Il 18 gennaio 1950 morì George Orwell, talentuoso scrittore e letterario britannico. Si distinse per la difesa del libero pensiero e dell‘individualità. Era infatti contro ogni forma di totalitarismo ed espresse questa sua ideologia nella sua opera più famosa,“1984”. Questo romanzo è estremamente attuale e ricalca a pieno alcune costanti della nostra società, prime tra tutte: l’essere controllati, l’omologazione e l’assenza di privacy. Come nel romanzo, anche per noi, tutto è iniziato proprio nel 1984, anno in cui è nato Mark Zuckerberg, l‘inventore di facebook. George Orwell è stato quindi un profeta?
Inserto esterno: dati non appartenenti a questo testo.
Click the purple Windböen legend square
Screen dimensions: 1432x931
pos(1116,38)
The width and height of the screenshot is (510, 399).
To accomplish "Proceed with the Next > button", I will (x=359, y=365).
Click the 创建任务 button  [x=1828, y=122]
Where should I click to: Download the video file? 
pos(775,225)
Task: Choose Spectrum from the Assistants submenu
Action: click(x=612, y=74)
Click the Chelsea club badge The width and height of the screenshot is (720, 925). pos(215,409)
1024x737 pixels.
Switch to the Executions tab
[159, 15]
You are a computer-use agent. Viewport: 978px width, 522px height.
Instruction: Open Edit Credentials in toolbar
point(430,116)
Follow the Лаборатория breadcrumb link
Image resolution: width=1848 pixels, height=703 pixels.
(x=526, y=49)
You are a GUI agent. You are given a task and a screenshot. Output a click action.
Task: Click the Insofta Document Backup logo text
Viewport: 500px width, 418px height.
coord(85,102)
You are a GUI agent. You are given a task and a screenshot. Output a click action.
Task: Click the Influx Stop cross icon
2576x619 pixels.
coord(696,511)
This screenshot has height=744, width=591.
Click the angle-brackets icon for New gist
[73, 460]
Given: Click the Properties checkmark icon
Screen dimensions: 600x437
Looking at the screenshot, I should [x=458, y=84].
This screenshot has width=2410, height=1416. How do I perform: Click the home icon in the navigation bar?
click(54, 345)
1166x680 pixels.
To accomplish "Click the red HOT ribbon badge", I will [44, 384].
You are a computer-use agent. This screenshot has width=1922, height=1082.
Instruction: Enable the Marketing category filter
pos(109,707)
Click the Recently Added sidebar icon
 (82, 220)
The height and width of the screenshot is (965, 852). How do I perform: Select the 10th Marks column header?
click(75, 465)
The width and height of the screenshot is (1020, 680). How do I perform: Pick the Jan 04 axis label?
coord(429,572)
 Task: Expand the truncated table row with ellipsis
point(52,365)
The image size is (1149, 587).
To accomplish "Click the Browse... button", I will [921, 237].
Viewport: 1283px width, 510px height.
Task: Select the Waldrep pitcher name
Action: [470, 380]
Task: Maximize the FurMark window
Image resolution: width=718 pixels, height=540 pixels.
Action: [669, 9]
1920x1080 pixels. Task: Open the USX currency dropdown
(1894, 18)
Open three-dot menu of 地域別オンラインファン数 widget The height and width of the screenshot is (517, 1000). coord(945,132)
Il romanzo distopico “1984” e la sua attualità

Quando George Orwell scrisse il romanzo, il mondo era diviso tra la tirannia sovietica e lo strapotere capitalista. Proprio per questo, la società immaginaria in cui è ambientata l’opera romanzesca 1984, è a sua volta guidata da un partito unico, a capo del quale si trova un’entità suprema, il Big Brother. Quest’ultimo è autore di un governo tirannico, volto a tenere sotto totale controllo tutti i cittadini.

Non è consentito infatti nè il dissenso nè la difesa della propria invididualità, pena la torturta. Al contrario, si punta alla depersonalizzazione del singolo e ad una sorveglianza continua dei cittadini. Quest’ultima avviene anche attraverso avanzate reti tecnologiche, che hanno come scopo l’eliminazione delle privacy.

Mentre George Orwell, nell’immaginario di “1984”, descrive l’esistenza di una società del genere, nella realtà, come una profezia che si avvera, in quello stesso anno nasce Mark Zuckerberg, il creatore di facebook. Il social network sembra riproporre lo stesso schema: una società virtuale, al cui vertice c’è un ente che sorveglia i suoi utenti, privandoli della privacy, utilizzando i dati personali e prediligendo l’omologazione di gusti e comportamenti, per manovrarli più facilmente.

Da allora, con il moltiplicarsi dei mezzi di comunicazione di massa e dei social network, siamo controllati ogni singolo giorno.”1984″ è un romanzo che sembra parlare proprio di noi e del nostro presente. Nella nostra società, l’abitante sottomesso a Big Brother non è altro che lo schiavo dei social network, che con le sue ossessioni e dipendenze, perde privacy e autenticità.

Cosa accadrà in futuro?

Oltre ai social network, gli stessi smartphone contribuiscono a controllare le nostre vite. Tante le segnalazioni e le denunce online, difatti, attraverso questi, forniamo noi stessi informazioni personali, relative ai nostri gusti e preferenze. Internet resta quindi un mondo indefinito, perché privo di limiti.

Cosa ci aspetterà in futuro? Una cosa è sicura: noi stessi, immergendoci quotidianamente, e per tante ore nel mondo dell’on-line, contribuiamo ad alimentare quei sistemi di controllo che hanno l’obiettivo di influenzare i nostri sentimenti e pensieri, per indirizzare le nostre opinioni, tutte in una stessa direzione. Ogni tipo di libertà (decisionale, comportamentale, estetica) sembra essere autolimitata e condizionata da ciò che è più in voga, pena l’esclusione dal sistema stesso.

La cultura : l’unica arma per salvare la propria invidivualità

George Orwell riteneva che, per contrastare tutto ciò, esiste un‘unica ma potentissima arma: la cultura. Questo pensiero è stato ripreso e condiviso anche da Umberto Eco.

La cultura ha una importanza strategica nella vita di ogni uomo, perché è uno strumento che aiuta ad emanciparsi, a costruire una propria identità di pensiero e a scongiurare il rischio di essere massificati. La massa omologata è infatti un gruppo indefinito, costituito non più da persone bensì da semplici numeri, facilmente manipolabili.

Orwell era ben consapevole che il sapere, fatto di parole, non avesse il potere di sovvertire un ordine costituito, ma quanto meno di sminuirlo, smuovendo le coscienze.